Wednesday, November 26, 2014

TMFW 64 - Adam Sandler's "Thanksgiving Song," Annotated


Happy Thanksgiving to my tens of readers!  I've got a turkey in the oven, and my research taught me that somebody has already done the work I was going to, so today's post is an easy one. 

In November, 1992, Adam Sandler appeared on Saturday Night Live's "Weekend Update" segment, where he first performed his now-famous "The Thanksgiving Song."  Sandler was in only his second full season with SNL, and was not yet a full cast member.
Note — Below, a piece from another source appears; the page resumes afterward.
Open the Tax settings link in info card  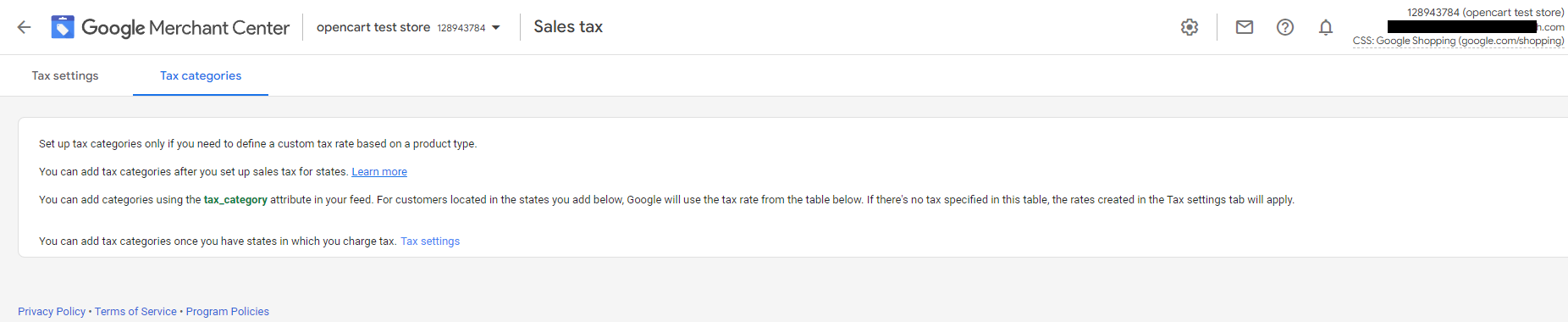pyautogui.click(x=430, y=242)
Though it's a little harder to remember after movies like Little Nicky, Jack and Jill, and That's My Boy - watch any of those trailers and marvel that they made over $150 million combined - at that point in his career Sandler's falsetto goofiness made him charming and loveable. 
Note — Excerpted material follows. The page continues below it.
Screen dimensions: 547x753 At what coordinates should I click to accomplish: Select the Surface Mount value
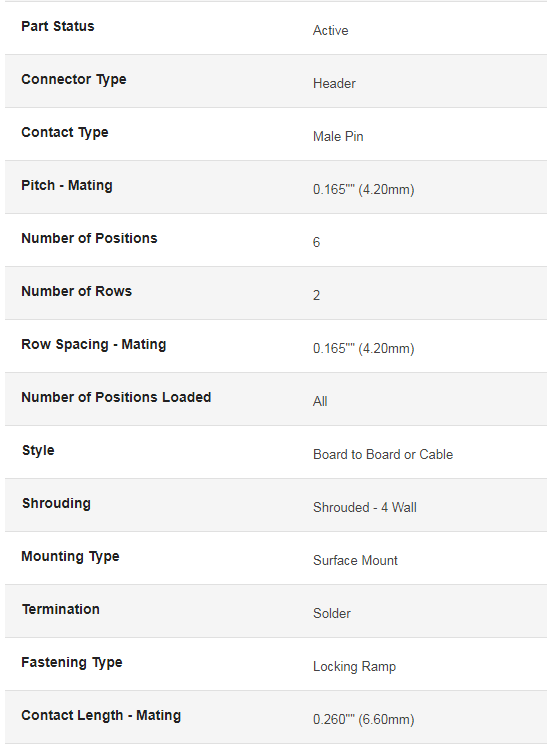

The song was an instant hit, and appeared on Sandler's 1993 album They're All Gonna Laugh at You!, helping to drive the record to double-platinum status and a Grammy nomination for Best Comedy Album.  It is an undeniably catchy song, and you can count on hearing it each year on holiday radio or from friends sharing it on Facebook.  It's a sure-bet for tonight's SNL Thanksgiving special.
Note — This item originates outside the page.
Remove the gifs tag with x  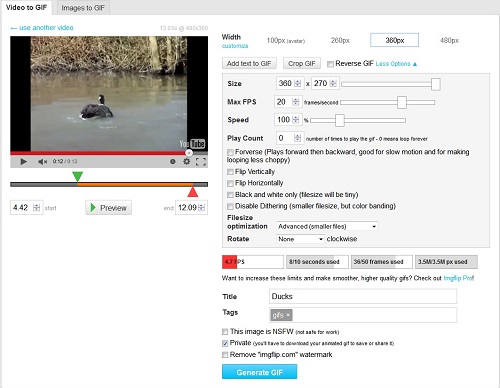[288, 315]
Sandler's song is full of intentionally-forced rhymes and goofy pop culture non-sequiturs, and after 22 years many of them are pretty dusty.  So for the benefit of those born after 1992 (there are more of them every day, it seems like), both Rolling Stone and The Week had writeups this week annotating Sandler's tune to explain the references.  I like The Week's better, if you are inclined to follow one of those links.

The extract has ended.